Человек присвистнул.
— Нет, забыл, — сказал он, — забыл. Ну, пошли, нам по дороге.
— Никуда я с вами не пойду, — сказал Женька.
И тут, расталкивая всех на своем пути, мимо промчался коренастый, небольшого роста человек с погонами капитана, без фуражки — ордена и медали подпрыгивали у него на груди. За ним через толпу бежали люди. Выражение лица у капитана было самое решительное. Совершенно белое было у него лицо.
Пробежал платформу, он соскочил с нее, упал на колени, вскочил тут же и устремился к последнему вагону — самая последняя теплушка в составе.
Дальнейшие действия капитана были такие: он сбил на дверях теплушки замок, отодвинул двери. Быстро он все делал, ловко. Вагон внутри был заполнен вещами очень странными: стояла большая деревянная кровать, часы, висел ковер и что-то еще, скрытое в темноте теплушки. Надо еще сказать, что на крыше теплушки была прикручена веревками небольшая светлая машина — открытая летняя машина, очень красивая.
Капитан действовал стремительно: он облил вещи из канистры бензином, поджег все, и все вспыхнуло тотчас ярким пламенем.
А люди уже подбегали: и те, кто преследовал, и просто любопытные в толпе, среди которой были и Женька и этот высокий приезжий лейтенант.
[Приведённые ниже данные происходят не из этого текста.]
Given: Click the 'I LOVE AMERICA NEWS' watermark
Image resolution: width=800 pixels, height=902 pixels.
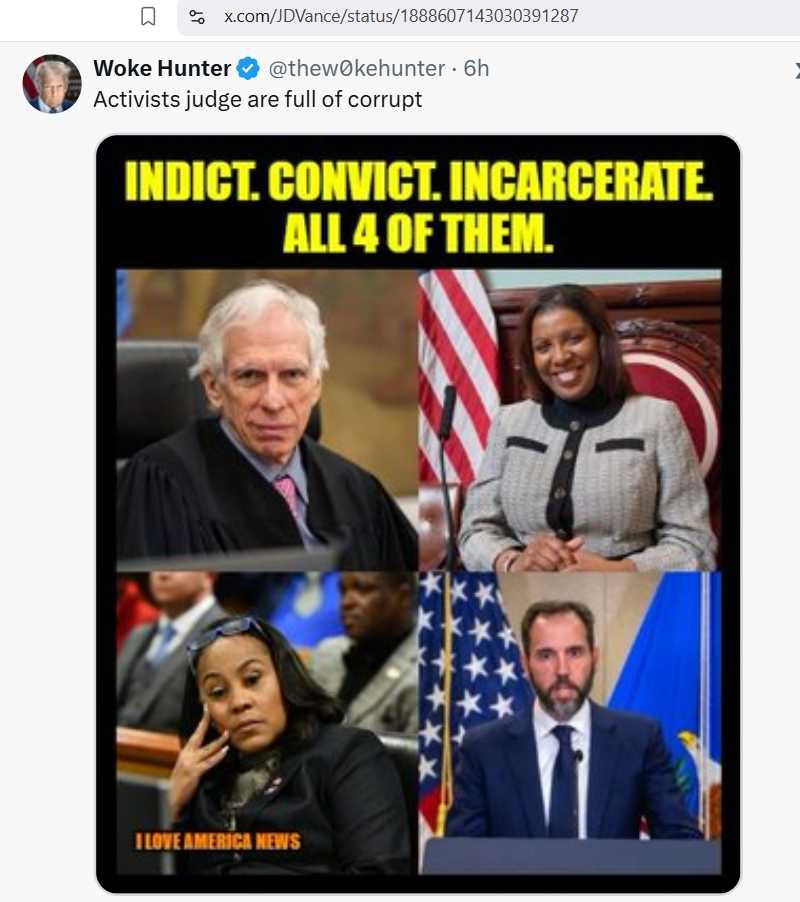Looking at the screenshot, I should coord(217,842).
Осведомленные люди говорили: «У него всех, оказывается, немцы переубивали», «Жену, двух дочек и мать», «Всех поубивали еще в сорок третьем, а он и не знал», «Вот и узнал человек».
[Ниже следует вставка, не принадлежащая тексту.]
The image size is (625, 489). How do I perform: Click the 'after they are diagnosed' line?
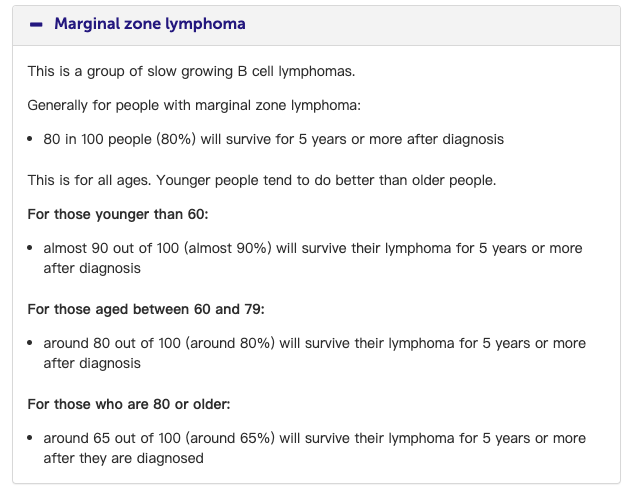124,458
А он стоял спиной к вагону, из которого уже пробивалось пламя, и невольно отходил от него чуть в сторону, пятясь от надвигающейся на него толпы. В руках у него был пистолет.
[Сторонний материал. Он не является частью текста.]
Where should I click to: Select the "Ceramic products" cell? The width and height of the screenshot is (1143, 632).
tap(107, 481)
— Коля, перестань! Брось, Колька! — умоляюще кричали ему. — Ну зачем ты, зачем! Колька!
Но капитан никого не подпускал к горевшему вагону. Он вез все это домой. Вез, зная, что ничего нет дома. Живым вез из Европы, которую прошел всю, а перед этим — четыре года войны. И все эти приобретения внезапно потеряли всякий смысл.
Капитану они были не так уж и нужны, а тех, для кого он все это привез сюда, не было уже на земле.
Лейтенант и какой-то человек в ватнике, не сговариваясь, бросились к вагону. Надо было отцепить его от состава — пламя грозило перекинуться на соседние теплушки, а капитан, отступая от надвигающейся на него толпы, ступил на груду угля, спиной начал подниматься на нее, не выпуская пистолета, и тут его схватили, обезоружили…
А вагон с белой машиной на крыше медленно уходил от состава: его успели оттолкнуть.
За ним бежали какие-то люди, кричали тем, кто был там, впереди, кто мог направить его в тупик.